“Shoreditch has a good vibe for art,” says artist Oliver Needs. “I participated in an exhibition in this area called nothing summer exhibition for people who couldn’t get into another one, less well known and that was in this area. Shoreditch is good for the Fringe art scene.”
His art, focusing on stylistic movement and using colour contrast and drip techniques is currently showing at Daniel Raphael, near Regent’s Park until 31 March.
Needs loves London, comparing its prestige as an art capital to New York or Berlin, but worries about prices. “This area was known for its artists more than other areas and I think a few of them have been priced out. It’s still very arty though.”
Although Needs himself cannot afford studio rent, with the majority of his work produced in his kitchen, the artist believes that “artists can always adapt and find new areas.”
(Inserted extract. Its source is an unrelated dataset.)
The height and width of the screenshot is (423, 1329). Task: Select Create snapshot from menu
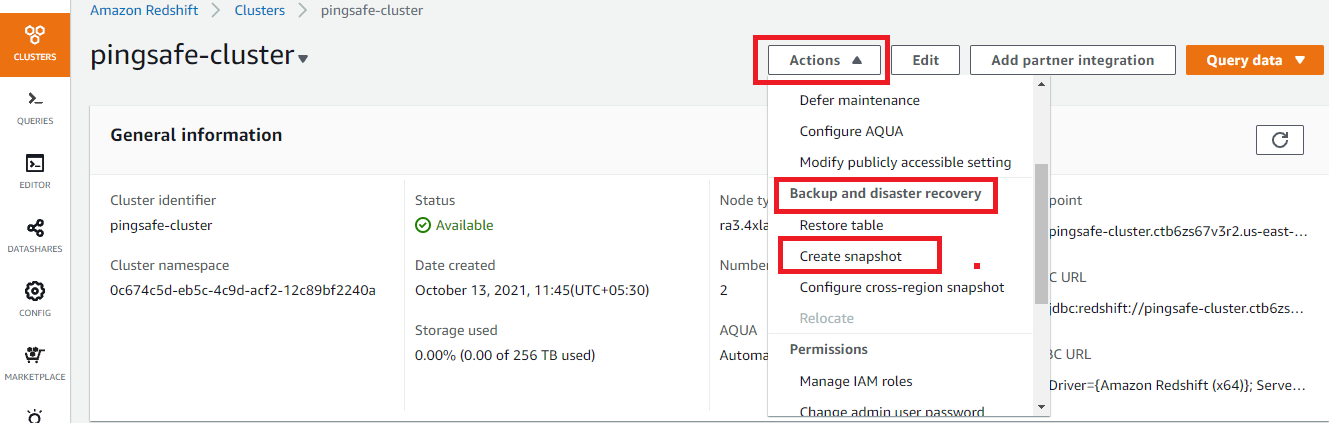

“I guess that’s a way to always be, find new areas and this will motivate other businesses to follow it too, such as coffee shops and clothing stores because they notice the art.”
“The history of Shoreditch is great, there’s been so many changes here. It used to be dominated by high manual labour jobs but now it’s a lot of city people coming to live here and new blocks of flats being built.”
But Needs believes the local authorities should “do more to ensure that lesser known artists can participate,” suggesting that empty walls could become places “where artists can go on a rolling basis and do graffiti. This may encourage them to do that instead of places where the council don’t want it to be.
“I often see the council workers cleaning it off, I guess they allow it in some places but not others. You need spaces where artists who are not well known can participate, you need to give everyone a chance. The arts council could get involved in projects like that.
“A lot of people that are spraying graffiti might not have a very good education, they might not be able to fill in a form to give to the council to ask for funding, it’s not the easiest process.”